When Sir Joseph finds Ralph laughing maniacally and the body of the mummy missing, the youth says:
RALPH: He went for a little walk! You should have seen his face!
The story picks up ten years later when we find Sir Joseph’s son Frank (David Manners) following in his father’s footsteps in Egypt, along with fellow scientist Professor Pearson (Leonard Mudie). Here, they discuss what happened on that fateful day ten years earlier.
PEARSON: Well, Whemple, back we go to London, and what fools we’ll look. Money wasted, hole after hole dug in this blasted desert, a few beads, a few broken pots. A man needs more than hard work for this game. He needs flair, he needs luck, like your father.
FRANK: Well, in the days he used to come out here there wasn’t so much competition.
PEARSON: When he did, he found things, and once, ten years ago, he found too much.
FRANK: Was it ten years ago? Queer story that young Oxford chap he had with him going mad. You know what I think it was?
PEARSON: No. What?
FRANK: I think he went crazy, bored beyond human endurance, messing around in this sand and these rocks.
PEARSON: He was laughing when your father found him. He died laughing. In a straitjacket. Your father never explained, but when the best excavator England has turned out, a man who loves Egypt, said he’d never come back here, that meant something.
Imhotep arrives using the alias Ardath Bey, and he leads Frank and Pearson to the remains of the mummy Ankh-es-en-Amon, Imhotep’s long-lost love. Later, Imhotep travels to the British Museum where he hopes to raise his love from the dead. While there, he meets Sir Joseph Whemple who is overjoyed to meet him since he’s the one responsible for this grand exhibit. He reaches for Imhotep’s arm, who abruptly pulls away, saying:
IMHOTEP: Excuse me… I dislike being touched… an Eastern prejudice.
Later, Frank entertains Helen Grosvenor, and this conversation sets up one of her better lines in the movie:
FRANK: Stuck in the desert for two months, and was it hot! That tomb…
HELEN: What tomb?
FRANK: Surely you read about the princess?
HELEN: So you did that.
FRANK: Yes. The fourteen steps down and the unbroken seals were thrilling. But when we came to handle all her clothes and her jewels and her toilet things – you know they buried everything with them that they used in life? – well, when we came to unwrap the girl herself…
HELEN: How could you do that?
FRANK: Had to! Science, you know. Well after we’d worked among her things, I felt as if I’d known her. But when we got the wrappings off, and I saw her face… you’ll think me silly, but I sort of fell in love with her.
HELEN Do you have to open graves to find girls to fall in love with?
When Imhotep meets Helen, he recognizes her right away as the reincarnation of Anck-es-en-Amon.

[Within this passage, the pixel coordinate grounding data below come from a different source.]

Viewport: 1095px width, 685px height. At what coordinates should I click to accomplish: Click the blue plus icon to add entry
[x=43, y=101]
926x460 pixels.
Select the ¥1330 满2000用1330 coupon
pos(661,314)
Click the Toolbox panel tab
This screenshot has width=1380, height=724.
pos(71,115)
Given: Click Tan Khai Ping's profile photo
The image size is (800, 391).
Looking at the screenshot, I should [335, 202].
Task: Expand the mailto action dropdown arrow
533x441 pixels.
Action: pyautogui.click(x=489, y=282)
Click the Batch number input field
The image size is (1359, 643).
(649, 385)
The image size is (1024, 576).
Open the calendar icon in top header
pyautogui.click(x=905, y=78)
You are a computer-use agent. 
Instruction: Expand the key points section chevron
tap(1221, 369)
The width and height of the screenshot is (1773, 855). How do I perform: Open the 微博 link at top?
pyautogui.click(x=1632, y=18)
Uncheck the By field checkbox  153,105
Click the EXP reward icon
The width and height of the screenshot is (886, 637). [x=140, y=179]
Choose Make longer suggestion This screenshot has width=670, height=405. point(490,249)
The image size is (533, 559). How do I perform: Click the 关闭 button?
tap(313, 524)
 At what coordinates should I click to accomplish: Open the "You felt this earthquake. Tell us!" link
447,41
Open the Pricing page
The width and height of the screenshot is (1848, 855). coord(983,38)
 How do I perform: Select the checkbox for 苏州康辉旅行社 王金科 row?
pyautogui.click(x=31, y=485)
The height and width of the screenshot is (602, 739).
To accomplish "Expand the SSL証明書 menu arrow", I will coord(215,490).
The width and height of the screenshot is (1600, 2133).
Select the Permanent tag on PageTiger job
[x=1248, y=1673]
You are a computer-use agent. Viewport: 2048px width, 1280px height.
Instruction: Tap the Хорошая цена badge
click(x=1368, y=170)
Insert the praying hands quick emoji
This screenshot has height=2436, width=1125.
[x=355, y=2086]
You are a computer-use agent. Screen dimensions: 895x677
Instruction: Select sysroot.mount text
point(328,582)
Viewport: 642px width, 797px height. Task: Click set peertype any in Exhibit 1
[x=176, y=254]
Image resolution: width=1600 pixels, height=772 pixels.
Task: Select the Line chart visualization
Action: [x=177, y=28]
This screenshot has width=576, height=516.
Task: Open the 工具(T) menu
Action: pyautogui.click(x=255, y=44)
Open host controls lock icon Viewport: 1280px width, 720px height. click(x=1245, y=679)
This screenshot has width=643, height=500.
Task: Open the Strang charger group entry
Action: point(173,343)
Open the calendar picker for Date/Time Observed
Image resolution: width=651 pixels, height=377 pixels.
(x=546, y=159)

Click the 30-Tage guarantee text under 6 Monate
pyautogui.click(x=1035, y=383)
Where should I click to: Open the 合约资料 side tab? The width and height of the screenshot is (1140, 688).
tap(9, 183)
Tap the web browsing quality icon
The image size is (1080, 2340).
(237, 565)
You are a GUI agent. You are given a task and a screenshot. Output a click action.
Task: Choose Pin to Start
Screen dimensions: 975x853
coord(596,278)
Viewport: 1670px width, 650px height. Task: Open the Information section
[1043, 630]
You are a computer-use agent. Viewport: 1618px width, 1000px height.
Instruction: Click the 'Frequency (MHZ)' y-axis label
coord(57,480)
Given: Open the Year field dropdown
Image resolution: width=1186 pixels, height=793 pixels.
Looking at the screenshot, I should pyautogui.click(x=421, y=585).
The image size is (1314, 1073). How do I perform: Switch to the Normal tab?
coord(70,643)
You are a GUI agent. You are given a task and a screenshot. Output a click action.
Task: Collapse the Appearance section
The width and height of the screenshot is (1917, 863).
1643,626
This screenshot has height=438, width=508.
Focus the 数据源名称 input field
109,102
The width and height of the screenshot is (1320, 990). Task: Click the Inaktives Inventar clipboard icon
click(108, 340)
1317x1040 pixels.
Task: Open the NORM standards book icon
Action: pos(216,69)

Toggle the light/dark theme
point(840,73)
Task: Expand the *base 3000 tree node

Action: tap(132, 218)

IMHOTEP: Have we not met before, Miss Grosvenor?
HELEN: No. I don’t think so. I don’t think one would forget meeting you, Ardath Bey.
IMHOTEP: Then I am mistaken.
In one of the film’s most intense scenes, Imhotep tries to force Sir Joseph Whemple and Doctor Muller to give him the Scroll of Thoth:
IMHOTEP: That scroll is my property. I bought it from a dealer. It is here in this house. I presume in that room. (Turns to Joseph Whemple and utters words to a curse.)
DR. MULLER: We have foreseen this! The scroll is in safe hands. It will be destroyed the minute it is known that harm has come to us.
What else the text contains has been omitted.